After World War Two the poor old Liberals were a shadow of their former selves. At their lowest ebb the once great party were reduced to just six MPs, leading to cruel quips that party meetings could be held in a London taxi cab - or even a phone box. Then in the 1980s Labour rode to the rescue by moving so far to the Left that moderates quit to form the Social Democratic Party, leading to a merger with the Liberals and the birth of today's Liberal Democrats.


Though the then party leader David Steel told his members to 'Go back to your constituencies and prepare for government' power remained as tantalisingly elusive as ever.

Breakaway: David Steel and David Owen at the SDP party conference Breakaway: Liberal David Steel and Labour's David Owen at the SDP party conference


The Liberals had foolishly lent their support to the dying Labour Government of James Callaghan in the late 1970s without being allowed a taste of office. The ludicrously vain and pompous (yes, it's a Liberal tradition) party leader Paddy Ashdown allowed himself to be romanced by Tony Blair with the mirage of another coalition before Labour's landslide win in 1997 made that redundant, and Paddy was dropped like the proverbial hot potato.

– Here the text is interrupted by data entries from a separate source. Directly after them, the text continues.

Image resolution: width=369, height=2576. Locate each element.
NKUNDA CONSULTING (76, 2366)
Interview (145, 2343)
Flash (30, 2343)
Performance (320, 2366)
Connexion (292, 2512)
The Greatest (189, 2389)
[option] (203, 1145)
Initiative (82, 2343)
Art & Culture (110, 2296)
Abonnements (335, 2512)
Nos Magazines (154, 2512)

By this time, after almost a century in the wilderness, the Liberals were so hungry to get their backsides on the seats of Ministerial limos that they would have made a coalition with Pol Pot's Khmer Rouge if that had been the price for a slice of power. That this proved unnecessary was down to David Cameron, who managed the difficult feat of being unable to beat Gordon Brown - arguably the most inept and unpopular Premier in British history - in the 2010 election.

Romanced: As Labour leader, Tony Blair (right) pushed for a merger with Paddy Ashdown's (left) Liberal Democrats Romanced: As Labour leader, Tony Blair (right) pushed for a merger with Paddy Ashdown's (left) Liberal Democrats


And so the current coalition was born out of desperation crossed with disappointment. Led by two public schoolboys with outsize egos and little experience of life outside politics, we should not really have expected miracles. Yet the level of ineptitude demonstrated by this Pantomime Horse of a coalition made up of two rear ends has shocked even those who feared the worse.To mix my metaphors: Clegg twice made a splendid effort to get the tail of his little yellow dog to wag the rather bigger blue Tory hound, but now the  hound has rounded on him and chewed him into little pieces. If only he had studied the history of his own party and its disastrous record of coalitions he would at least have been warned.


Comparing the giants Gladstone and Chamberlain with the pygmies Cameron and Clegg may be absurd, but it does show the steep descent from the sublime to the ridiculous that Britain has travelled over the last century. To paraphrase that old fraud Karl Marx, it is a history of a tragedy becoming a farce. Yet few are laughing.